Let me illustrate the issue with a very simple problem.
**DEFAULT CASE**
A reference solution can be obtained with the following code
w2 = 6;
m = 2;
T = 2.0;
sol = NDSolveValue[{q'[t] == ζ[t], ζ'[t] + w2*Sin[q[t]] == 0,
q[0] == Pi/3., ζ[0] == 0}, {q, ζ}, {t, 0, T}]
Solutions are smooth. One can easily plot the time derivative of the first solution with
Plot[sol[[1]]'[t], {t, 0, T}]
**FEM CASE**
The same solutions can be obtained by using the Finite Element Method option of NDSolve:
solFEM = NDSolveValue[{q'[t] == ζ[t], ζ'[t] + w2*Sin[q[t]] == 0,
DirichletCondition[{q[t] == Pi/3., ζ[t] == 0}, t == 0]},
{q, ζ}, t ∈ Line[{{0}, {T}}], Method -> {"FiniteElement"}]
Of course, the solutions are also smooth in this case and the time derivative of the first solution can be plotted with
Plot[solFEM[[1]]'[t], {t, 0, T}]
We can compare both plots and see that the one coming from the Finite Element Method has some chattering to it:
[![enter image description here][1]][1]
This is of course just one basic example and the issue shown here tends to be more troublesome for more complicated situations.
So, why does this happen? And since I really need the FEM option for a specific scenario, how can this be avoided or treated?
**EDIT 1**
On appearance, an easy fix would have been to reduce the cell size of the FEM method. This can be achieved by setting the `"MaxCellMeasure"` size to something smaller (like 0.01 or 0.001 for example):
solFEM =
NDSolveValue[{q'[t] == ζ[t], ζ'[t] + w2*Sin[q[t]] == 0,
DirichletCondition[{q[t] == Pi/3., ζ[t] == 0}, t == 0]},
{q, ζ}, t ∈ Line[{{0}, {T}}],
Method -> {"FiniteElement", "MeshOptions" -> {MaxCellMeasure -> 0.01}}]

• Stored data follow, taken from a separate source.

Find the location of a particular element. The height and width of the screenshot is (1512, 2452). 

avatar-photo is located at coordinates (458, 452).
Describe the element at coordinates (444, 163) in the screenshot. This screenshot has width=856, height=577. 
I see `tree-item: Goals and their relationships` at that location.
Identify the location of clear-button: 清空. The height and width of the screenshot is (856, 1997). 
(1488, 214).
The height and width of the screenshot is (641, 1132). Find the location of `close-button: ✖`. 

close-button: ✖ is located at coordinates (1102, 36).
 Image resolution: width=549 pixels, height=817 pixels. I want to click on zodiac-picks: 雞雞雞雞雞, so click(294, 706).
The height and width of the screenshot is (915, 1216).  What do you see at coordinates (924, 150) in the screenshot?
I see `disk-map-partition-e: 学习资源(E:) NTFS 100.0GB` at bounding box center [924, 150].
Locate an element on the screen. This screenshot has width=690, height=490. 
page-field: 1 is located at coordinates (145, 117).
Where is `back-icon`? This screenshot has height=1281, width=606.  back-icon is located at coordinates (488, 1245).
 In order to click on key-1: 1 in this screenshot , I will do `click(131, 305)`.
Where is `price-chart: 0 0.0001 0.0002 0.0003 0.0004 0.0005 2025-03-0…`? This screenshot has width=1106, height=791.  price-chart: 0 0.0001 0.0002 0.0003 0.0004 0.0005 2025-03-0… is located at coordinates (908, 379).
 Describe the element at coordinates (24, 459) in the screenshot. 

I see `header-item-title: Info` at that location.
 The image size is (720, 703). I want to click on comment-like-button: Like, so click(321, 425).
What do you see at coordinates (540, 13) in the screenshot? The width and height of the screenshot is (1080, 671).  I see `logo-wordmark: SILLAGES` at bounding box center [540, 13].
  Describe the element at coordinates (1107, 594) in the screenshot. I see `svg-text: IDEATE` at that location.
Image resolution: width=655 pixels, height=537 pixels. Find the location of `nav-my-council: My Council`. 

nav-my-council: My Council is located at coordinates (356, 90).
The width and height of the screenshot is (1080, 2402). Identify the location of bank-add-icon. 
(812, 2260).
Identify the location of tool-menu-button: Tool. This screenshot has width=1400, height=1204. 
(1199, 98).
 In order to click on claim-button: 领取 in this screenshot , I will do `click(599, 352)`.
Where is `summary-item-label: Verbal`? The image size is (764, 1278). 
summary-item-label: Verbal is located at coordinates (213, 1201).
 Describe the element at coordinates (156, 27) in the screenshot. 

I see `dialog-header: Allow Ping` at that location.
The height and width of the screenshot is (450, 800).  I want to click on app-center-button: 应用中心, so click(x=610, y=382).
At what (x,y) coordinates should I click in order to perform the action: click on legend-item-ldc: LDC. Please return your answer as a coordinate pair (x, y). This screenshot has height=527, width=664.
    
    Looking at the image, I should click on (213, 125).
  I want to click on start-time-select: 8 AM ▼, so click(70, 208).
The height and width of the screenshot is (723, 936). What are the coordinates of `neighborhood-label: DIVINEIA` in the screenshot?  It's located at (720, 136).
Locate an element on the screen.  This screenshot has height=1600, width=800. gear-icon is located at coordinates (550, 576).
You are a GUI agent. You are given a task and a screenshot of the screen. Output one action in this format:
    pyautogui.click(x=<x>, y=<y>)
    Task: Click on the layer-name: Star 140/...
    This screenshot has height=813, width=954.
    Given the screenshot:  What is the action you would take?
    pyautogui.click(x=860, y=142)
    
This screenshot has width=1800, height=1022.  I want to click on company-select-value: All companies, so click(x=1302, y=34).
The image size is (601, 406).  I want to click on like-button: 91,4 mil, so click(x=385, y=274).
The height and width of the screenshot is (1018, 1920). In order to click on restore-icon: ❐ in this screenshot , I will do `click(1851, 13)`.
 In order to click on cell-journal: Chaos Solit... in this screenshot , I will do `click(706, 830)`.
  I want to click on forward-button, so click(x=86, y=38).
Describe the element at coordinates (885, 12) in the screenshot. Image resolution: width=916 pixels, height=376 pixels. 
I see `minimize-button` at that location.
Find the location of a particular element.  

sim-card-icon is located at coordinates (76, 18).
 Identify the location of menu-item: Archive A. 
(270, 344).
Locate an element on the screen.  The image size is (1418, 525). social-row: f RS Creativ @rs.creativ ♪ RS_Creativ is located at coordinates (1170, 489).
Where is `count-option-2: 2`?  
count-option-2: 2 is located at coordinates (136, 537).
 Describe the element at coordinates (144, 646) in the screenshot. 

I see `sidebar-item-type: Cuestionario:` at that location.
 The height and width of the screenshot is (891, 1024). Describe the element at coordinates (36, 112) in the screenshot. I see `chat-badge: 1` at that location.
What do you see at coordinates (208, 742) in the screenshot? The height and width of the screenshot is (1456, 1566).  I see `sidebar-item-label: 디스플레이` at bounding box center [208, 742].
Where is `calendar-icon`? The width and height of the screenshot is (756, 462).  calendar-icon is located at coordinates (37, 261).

However, this only "hides" the issue to the bare eye. One can still see the chattering effect when zooming around the minimum for example:
[![enter image description here][2]][2]
[![enter image description here][3]][3]
[1]: https://i.sstatic.net/Uu3gb.png
[2]: https://i.sstatic.net/1B1oD.png
[3]: https://i.sstatic.net/Kgc2t.png
**Why would this matter?**
My problem with this issue has nothing to do with the curve appearance. On a practical level, if I want to determine, say, the local minimum (or maximum) near some region, then `FindMinimum` (or `FindMaximum`) will inevitably fail. I can easily find the local minimum near `t->0.5` for the "default" solution:
FindMinimum[sol[[1]]'[t], {t, 0.5}]
(* {-2.44949, {t -> 0.688223}} *)
However, this is not possible with the FEM solution because chattering obviously affects `FindMinimum`:
FindMinimum[solFEM[[1]]'[t], {t, 0.5}]
>••• FindMinimum: The line search decreased the step size to within the tolerance specified by AccuracyGoal and PrecisionGoal but was unable to find a sufficient decrease in the function. You may need more than MachinePrecision digits of working precision to meet these tolerances.
(* {-2.1981, {t -> 0.5}} *)
Because of chattering, this simple operation becomes impossible even when directly feeding a very close initial guess:
FindMinimum[solFEM[[1]]'[t], {t, 0.688223}]
>••• FindMinimum: Line search unable to find a sufficient decrease in the function value with MachinePrecision digit precision.
(* {-2.45211, {t -> 0.69}} *)
This is only one example of the consequences of that chattering effect.